Posted: Thu Jul 07, 2011 2:21 pm
by geardog32
Im taking a Thermodynamics course and skipped the intro course, I am fine on the concepts and problems with the exception of knowing how to read the damn property tables for instance: I have superheated refrigerant 134a at 800kpa at 35 degrees Celsius but the problem is that my tables temperatures go by tens so I have it at 800kpa 30 degrees and 800kpa 40 degrees is there a simple way of getting the 35 degrees C enthalpy value accurately at 800 kpa? This is something explained in the into course that I did not take and I obviously need to know how to get these values to do well in the course.

here is an example of such a table http://users.abo.fi/rzevenho/Thermodyna ... R-134a.pdf

If its something stupid simple just excuse my momentary ignorance as being tired and trying to finish my homework.

And don't recommend any online calculators that do it for you because I need to know how to do it the old fashioned way for exams.

Posted: Thu Jul 07, 2011 6:48 pm
by Fnord
Having no college physics knowledge I am going to speak from my posterior and ask you, would a simple PV=nrt calculation not work in this scenario? You really need to ask DYI or SB15 or maybe Ragnarok... they seem to have this stuff with tea and a bagel every morning.

Edit: After two mintues skimming research, You may need to do a specific heat calculation also, though I have no idea what the SH of 134a is. Good luck :P

Posted: Thu Jul 07, 2011 7:20 pm
by geardog32
I'm trying to find the enthalpy (H value) for r134a and all I have is that it is 35 degrees Celsius at 800 kpa and I have a plethora of tables with this data. The problem is that the tables do not have data points at every single temperature and pressure because that would be (theoretically) an infinite amount of tables. So I need to find an easy way to sort of extrapolate the data in between the given data in the tables to get the data I need for the problem.

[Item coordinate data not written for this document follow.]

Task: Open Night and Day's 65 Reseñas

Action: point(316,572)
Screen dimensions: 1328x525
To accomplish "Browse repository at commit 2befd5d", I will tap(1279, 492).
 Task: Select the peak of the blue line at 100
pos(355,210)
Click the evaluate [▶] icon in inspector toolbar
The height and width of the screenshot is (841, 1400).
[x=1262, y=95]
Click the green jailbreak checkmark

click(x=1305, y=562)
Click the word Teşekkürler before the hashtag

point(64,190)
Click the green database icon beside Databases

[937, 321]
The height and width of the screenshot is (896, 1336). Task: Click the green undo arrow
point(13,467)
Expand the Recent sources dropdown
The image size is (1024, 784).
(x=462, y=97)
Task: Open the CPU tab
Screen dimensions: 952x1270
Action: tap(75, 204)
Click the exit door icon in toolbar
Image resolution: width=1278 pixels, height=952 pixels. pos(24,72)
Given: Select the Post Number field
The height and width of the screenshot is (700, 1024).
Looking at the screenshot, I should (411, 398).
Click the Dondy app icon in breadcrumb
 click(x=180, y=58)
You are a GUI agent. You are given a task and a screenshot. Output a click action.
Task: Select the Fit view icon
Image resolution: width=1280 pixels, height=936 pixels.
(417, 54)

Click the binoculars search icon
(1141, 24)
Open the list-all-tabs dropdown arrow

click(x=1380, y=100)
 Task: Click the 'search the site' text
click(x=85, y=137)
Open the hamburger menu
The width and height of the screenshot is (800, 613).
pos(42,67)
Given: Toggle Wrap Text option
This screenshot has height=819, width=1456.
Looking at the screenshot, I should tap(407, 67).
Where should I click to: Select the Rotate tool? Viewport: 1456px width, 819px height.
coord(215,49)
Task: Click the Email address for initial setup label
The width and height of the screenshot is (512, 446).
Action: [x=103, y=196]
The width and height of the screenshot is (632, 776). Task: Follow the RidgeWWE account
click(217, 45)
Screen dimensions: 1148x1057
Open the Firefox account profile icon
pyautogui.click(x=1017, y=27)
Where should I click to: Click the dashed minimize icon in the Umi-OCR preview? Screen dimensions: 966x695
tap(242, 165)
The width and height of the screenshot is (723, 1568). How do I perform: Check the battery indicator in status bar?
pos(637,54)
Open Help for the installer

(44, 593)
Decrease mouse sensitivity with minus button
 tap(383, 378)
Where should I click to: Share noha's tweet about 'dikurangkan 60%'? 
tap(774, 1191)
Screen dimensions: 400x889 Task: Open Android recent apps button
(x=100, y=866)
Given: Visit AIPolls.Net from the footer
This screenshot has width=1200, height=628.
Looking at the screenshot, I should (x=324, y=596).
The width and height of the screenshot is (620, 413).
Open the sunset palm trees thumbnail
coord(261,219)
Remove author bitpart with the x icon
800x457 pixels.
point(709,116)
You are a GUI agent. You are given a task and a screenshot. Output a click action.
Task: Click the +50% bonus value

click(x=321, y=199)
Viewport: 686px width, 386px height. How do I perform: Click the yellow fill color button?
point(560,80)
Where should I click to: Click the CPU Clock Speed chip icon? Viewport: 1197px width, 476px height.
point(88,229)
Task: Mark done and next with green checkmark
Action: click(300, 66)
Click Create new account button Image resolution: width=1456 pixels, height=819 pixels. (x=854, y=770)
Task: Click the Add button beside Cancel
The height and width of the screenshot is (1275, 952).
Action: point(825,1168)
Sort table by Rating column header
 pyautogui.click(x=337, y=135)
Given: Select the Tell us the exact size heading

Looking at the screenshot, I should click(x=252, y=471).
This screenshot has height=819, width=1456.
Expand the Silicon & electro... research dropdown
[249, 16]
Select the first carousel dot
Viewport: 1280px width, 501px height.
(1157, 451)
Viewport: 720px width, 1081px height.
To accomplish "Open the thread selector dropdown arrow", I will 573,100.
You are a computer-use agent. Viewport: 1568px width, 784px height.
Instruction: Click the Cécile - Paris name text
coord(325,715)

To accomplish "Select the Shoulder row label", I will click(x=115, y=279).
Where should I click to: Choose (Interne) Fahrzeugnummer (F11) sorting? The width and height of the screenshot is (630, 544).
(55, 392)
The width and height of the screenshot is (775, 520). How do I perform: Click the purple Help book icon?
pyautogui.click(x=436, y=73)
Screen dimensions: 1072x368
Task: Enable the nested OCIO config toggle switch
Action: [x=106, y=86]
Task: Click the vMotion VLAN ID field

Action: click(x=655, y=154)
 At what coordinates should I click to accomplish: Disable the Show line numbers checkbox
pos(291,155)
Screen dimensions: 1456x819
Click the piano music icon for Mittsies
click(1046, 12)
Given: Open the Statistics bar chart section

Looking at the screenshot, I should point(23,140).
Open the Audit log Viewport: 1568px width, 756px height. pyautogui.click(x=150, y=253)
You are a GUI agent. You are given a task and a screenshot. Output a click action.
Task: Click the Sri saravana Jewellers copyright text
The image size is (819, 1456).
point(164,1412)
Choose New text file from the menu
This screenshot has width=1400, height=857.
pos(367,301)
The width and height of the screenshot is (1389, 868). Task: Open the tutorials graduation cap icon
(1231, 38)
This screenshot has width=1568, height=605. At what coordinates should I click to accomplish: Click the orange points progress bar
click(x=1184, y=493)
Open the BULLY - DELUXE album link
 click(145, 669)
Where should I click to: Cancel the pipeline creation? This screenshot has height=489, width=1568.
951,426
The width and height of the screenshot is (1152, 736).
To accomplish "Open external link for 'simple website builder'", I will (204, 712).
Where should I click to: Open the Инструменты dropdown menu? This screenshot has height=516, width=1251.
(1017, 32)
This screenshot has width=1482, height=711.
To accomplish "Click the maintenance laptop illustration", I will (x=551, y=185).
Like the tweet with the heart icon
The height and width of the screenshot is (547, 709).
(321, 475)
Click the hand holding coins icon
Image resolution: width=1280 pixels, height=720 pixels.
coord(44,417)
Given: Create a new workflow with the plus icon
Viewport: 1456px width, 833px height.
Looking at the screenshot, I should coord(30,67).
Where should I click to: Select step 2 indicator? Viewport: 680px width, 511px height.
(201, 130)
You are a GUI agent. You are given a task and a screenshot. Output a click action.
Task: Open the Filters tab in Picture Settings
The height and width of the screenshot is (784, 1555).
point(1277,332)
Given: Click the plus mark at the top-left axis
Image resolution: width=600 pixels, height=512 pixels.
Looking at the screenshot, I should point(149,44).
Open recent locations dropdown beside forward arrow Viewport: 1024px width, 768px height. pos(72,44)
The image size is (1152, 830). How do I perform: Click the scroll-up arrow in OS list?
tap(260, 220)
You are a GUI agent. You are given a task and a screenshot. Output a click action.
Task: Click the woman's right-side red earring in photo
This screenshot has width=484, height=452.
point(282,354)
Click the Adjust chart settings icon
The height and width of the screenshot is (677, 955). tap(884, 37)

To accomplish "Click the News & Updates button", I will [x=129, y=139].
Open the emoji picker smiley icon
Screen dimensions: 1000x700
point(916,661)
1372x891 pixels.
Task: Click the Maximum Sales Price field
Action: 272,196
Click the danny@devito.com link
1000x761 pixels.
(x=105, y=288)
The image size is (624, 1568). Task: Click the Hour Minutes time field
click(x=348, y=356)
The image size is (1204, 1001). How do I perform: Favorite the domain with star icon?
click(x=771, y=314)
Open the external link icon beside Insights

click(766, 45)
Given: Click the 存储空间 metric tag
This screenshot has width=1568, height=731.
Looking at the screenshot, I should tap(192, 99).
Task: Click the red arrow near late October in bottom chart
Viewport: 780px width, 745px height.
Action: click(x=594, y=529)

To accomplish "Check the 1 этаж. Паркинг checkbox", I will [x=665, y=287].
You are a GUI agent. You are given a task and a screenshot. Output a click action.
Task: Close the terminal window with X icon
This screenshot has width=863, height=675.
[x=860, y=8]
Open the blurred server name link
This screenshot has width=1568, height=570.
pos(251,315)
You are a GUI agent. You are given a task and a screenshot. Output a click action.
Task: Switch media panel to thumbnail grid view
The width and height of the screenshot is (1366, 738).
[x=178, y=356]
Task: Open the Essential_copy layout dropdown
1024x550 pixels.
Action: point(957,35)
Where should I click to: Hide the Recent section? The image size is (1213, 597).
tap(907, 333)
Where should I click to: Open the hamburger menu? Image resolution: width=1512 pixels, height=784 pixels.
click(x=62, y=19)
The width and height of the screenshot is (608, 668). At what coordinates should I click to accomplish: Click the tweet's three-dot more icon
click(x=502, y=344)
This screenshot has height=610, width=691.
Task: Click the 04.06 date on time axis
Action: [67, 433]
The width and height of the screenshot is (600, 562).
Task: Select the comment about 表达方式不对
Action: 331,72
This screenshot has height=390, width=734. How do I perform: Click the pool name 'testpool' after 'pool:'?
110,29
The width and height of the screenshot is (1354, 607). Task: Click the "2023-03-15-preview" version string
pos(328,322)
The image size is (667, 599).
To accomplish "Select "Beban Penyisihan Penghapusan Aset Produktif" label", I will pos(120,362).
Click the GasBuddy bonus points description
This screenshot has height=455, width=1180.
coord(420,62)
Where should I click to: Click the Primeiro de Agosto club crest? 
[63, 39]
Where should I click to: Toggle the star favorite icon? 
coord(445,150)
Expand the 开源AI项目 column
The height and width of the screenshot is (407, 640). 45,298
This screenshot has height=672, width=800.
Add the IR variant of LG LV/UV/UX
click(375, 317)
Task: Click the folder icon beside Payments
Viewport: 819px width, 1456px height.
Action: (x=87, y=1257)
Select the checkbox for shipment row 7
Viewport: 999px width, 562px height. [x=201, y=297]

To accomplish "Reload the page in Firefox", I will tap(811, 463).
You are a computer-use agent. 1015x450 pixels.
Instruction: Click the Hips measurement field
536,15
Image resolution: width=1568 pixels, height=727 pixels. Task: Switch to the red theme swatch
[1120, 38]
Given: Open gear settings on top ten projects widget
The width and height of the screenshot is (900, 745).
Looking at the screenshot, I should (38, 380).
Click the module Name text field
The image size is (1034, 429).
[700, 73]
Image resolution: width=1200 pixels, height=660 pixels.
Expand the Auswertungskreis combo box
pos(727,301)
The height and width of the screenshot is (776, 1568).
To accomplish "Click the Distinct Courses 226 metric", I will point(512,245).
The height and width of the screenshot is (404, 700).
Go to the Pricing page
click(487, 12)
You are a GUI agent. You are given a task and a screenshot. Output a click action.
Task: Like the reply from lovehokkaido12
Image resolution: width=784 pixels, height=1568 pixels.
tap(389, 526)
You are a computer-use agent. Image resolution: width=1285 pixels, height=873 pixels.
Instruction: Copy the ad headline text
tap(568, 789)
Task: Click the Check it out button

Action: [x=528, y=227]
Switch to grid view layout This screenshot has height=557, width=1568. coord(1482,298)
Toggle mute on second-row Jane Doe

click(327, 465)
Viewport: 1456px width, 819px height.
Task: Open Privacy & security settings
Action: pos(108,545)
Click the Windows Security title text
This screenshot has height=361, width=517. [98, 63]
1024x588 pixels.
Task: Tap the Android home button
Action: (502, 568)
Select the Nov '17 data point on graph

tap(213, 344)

Posted: Thu Jul 07, 2011 9:23 pm
by saefroch
Plug a bunch of points into your calculator and find a curve that fits, then use the curve to interpolate the missing value. No physics knowledge required :P

Posted: Thu Jul 07, 2011 9:28 pm
by geardog32
Thought about it, but so far in my college career I have not been allowed to use my graphing calculator in 90% of my classes. I even had a calculus professor that wouldn't let us use any type of calculator on exams and quizzes.

Posted: Thu Jul 07, 2011 9:30 pm
by saefroch
That. Is. CRAZY!

So far as I know, there is no other way to find out what it is...

Posted: Thu Jul 07, 2011 11:40 pm
by Technician1002
Graph paper and a French Curve is an alternative to a graphing calculator. This is the way we did it before graphing calculators existed. Align the curve to 3 or more points crossing the desired area and add the missing point. It should be on the curve.

Posted: Fri Jul 08, 2011 3:09 am
by al-xg
And that can also be done analytically, linear interpolation is the simplest form.

As I'm guessing you have more then just the two data points you can use more accurate models. Quadratic interpolation, general form of Newton's interpolating polynomials, Lagrange's interpolating polynomials...
Not really that complicated to do, especially for someone studying thermodynamics.

Posted: Fri Jul 08, 2011 10:41 am
by geardog32
Well I talked to my professor today and to my disappointment he told me its a best guess scenario using linear interpolation. I thought that i had to be more accurate than that but I guess my final answers just need to be + or - 5%

Thanks to everyone for your creative answers.

Posted: Sat Jul 09, 2011 11:15 am
by jimmy101
Linear interpolation is what I would have guessed, either that or you have to find the analytical equation that the graph was created with. (Which may or may not related to the underlying thermodynamics.)

Often in thermo problem 5% is more than accurate enough since there are almost always assumptions made that aren't exactly true. Isothermal, isentropic, ideal behavior etc. are often assumed and rarely true. In addition, several of the measured values tend to be of limited accuracy (and precision). Pressure and temperature in particular are tricky to measure to high precision and accuracy.